ROANOKE, Va. (WFXR) — Voices sang and feet marched through downtown Roanoke Friday, rallying in support of Ukraine after a year of war with Russia.
“For freedom, for democracy, and for peace in Ukraine and around the world,” explained Inna Payne, an organizer for the rally who moved to the U.S. fourteen years ago.
She says the rally is in support of friends, family, and troops back home, but also in gratitude to the Roanoke community.
The city temporarily cut ties with Russian sister city Pskov and is flying a Ukrainian flag alongside the American and Virginia flags in Freedom Plaza.

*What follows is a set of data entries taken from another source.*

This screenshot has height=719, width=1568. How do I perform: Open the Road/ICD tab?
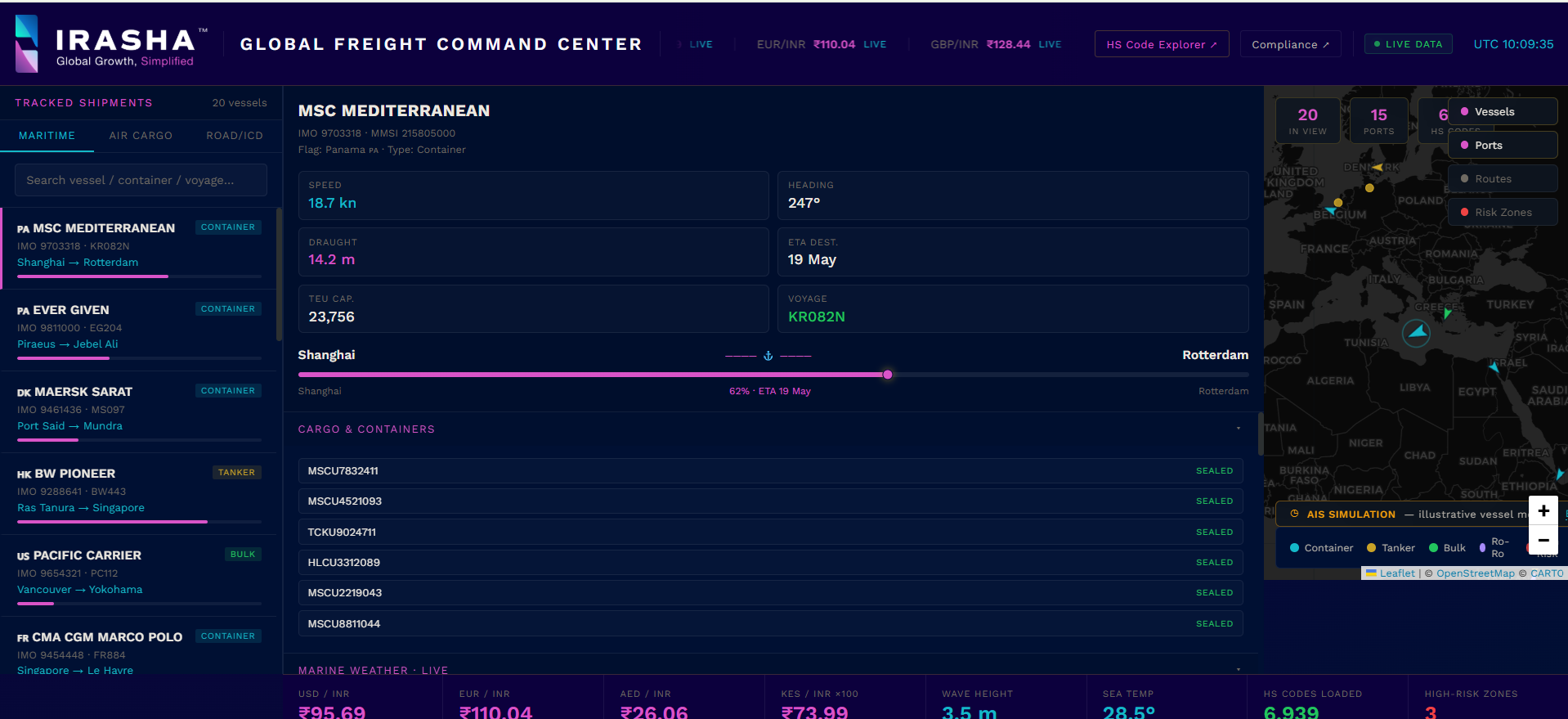pyautogui.click(x=235, y=136)
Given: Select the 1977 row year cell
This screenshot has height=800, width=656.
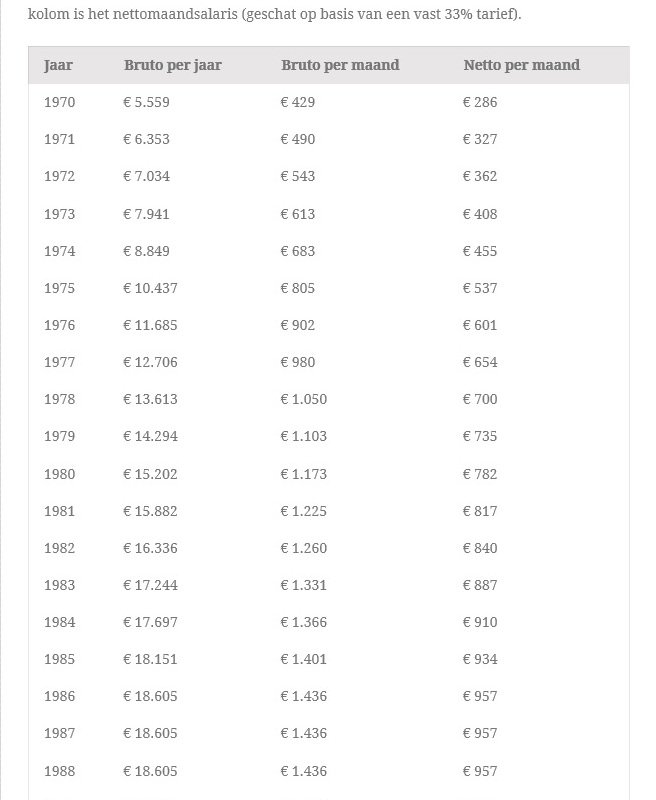Looking at the screenshot, I should (x=59, y=362).
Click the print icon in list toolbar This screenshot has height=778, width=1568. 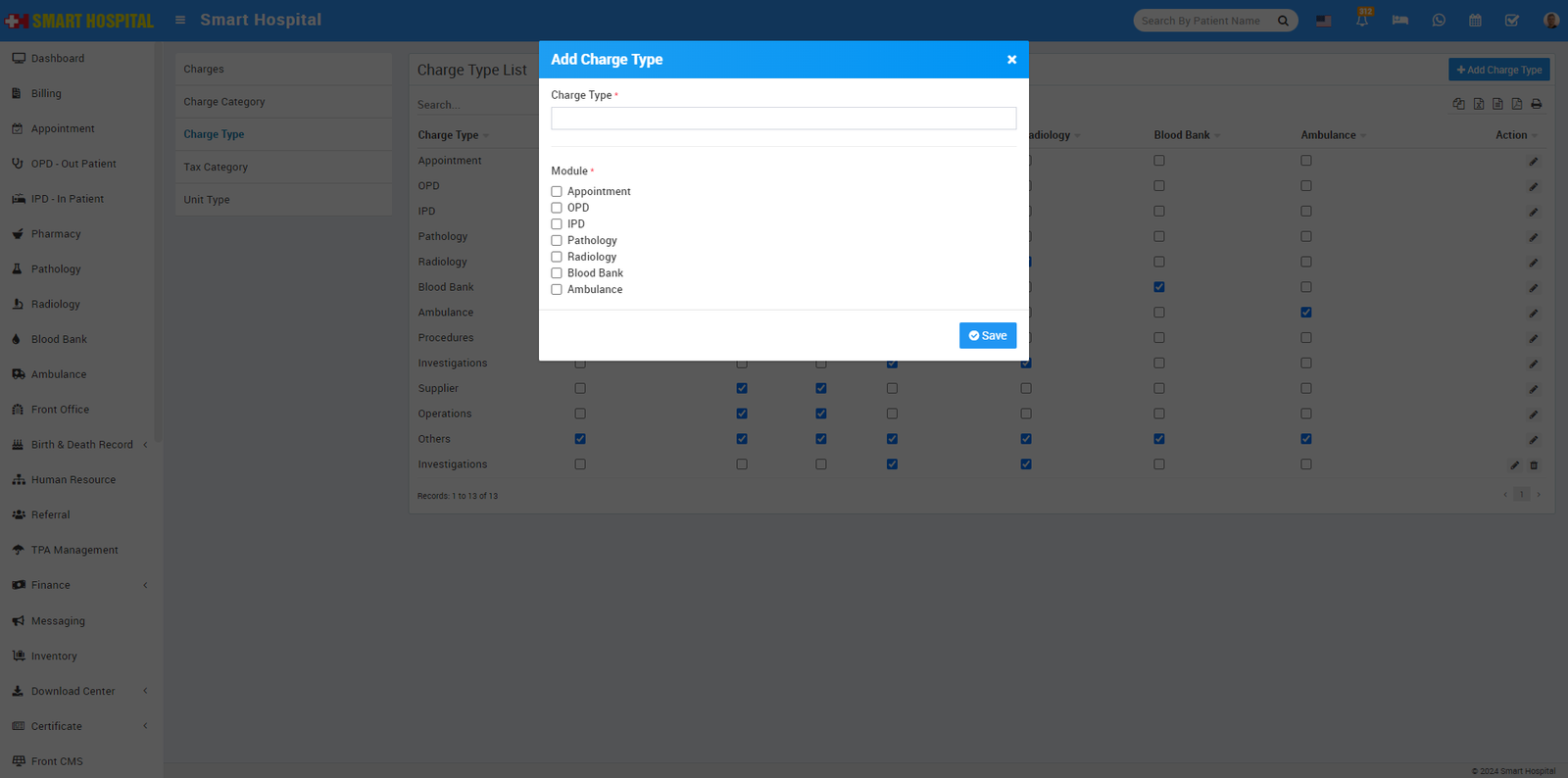tap(1536, 104)
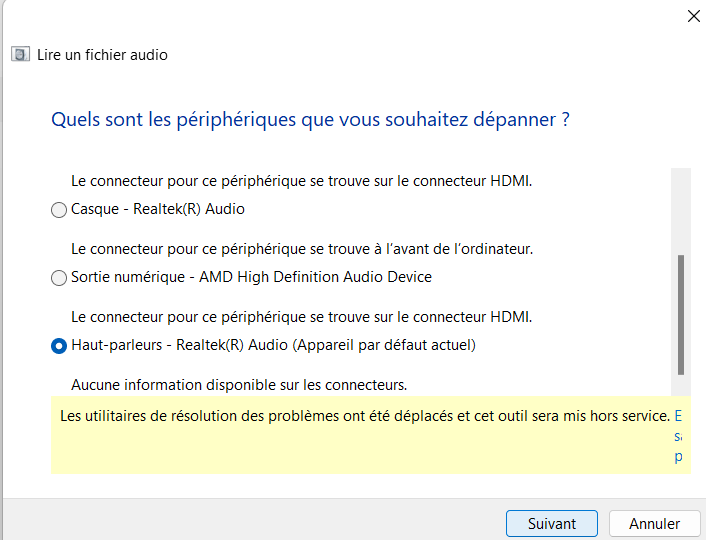
Task: Click the audio troubleshooter icon in the title
Action: pyautogui.click(x=20, y=55)
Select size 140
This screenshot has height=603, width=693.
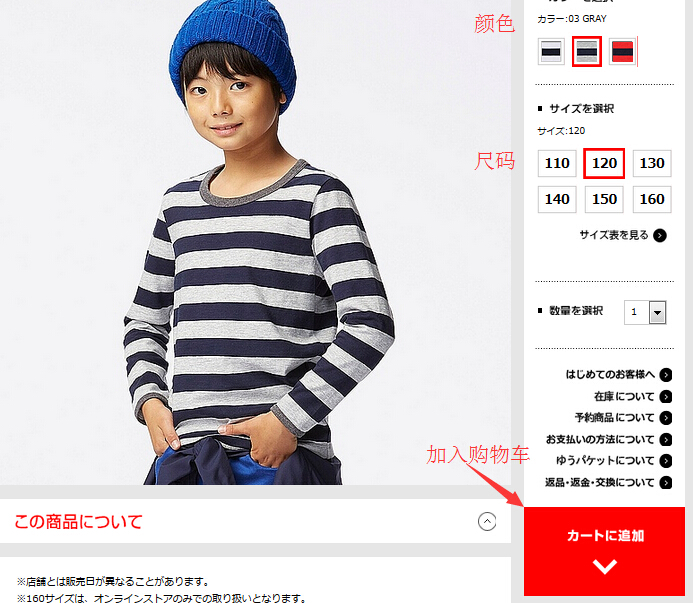point(557,199)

“It’s meant a lot to us, we’re thankful,” she said.
“Stand strong for Ukraine,” said Mayor Sherman Lea in front of the crowd at the rally. “Victory is going to be ours.”
He attended alongside Vice-Mayor Joe Cobb and councilmen Peter Volosin and Luke Priddy.
They were a few of many who shared thoughts and speeches outside Roanoke Library, commending the brave men and women fighting for freedom in Ukraine. Then, the rally took to Elmwood Park, walking through to City Market, where candles were lit.
Tatyana Munsey lit a candle for her home in Dnipro, which was attacked in January. A Russian missile struck an apartment building killing 45 people, according to the Associated Press.
For Munsey, Friday didn’t just mark one year since the war began. It marked 18 years since she stepped foot in America, coming to live with her husband and leaving behind her family in Ukraine. She says her mother and sister are still there because her mother is not mobile enough to escape; Munsey says her mother stays in her apartment and hears bombs.
She joined the dozens who stood silently with their candles for 365 seconds, one for every day of war.
“Your mind can believe, understand it, but your heart cannot understand what’s happened, that day a year ago, and what I feel for Ukraine, it’s a wound, a still bleeding wound,” Munsey said.
After the vigil, many gathered in prayer under the Ukrainian flag at Freedom Plaza.
In an optimistic finale to a day of remembrance, several regathered outside the Library, where they played music and danced. Singing and swinging to Ukrainian pop, it was an ending that mirrors the hope that many rally members say is still alive and well in Roanoke and Ukraine.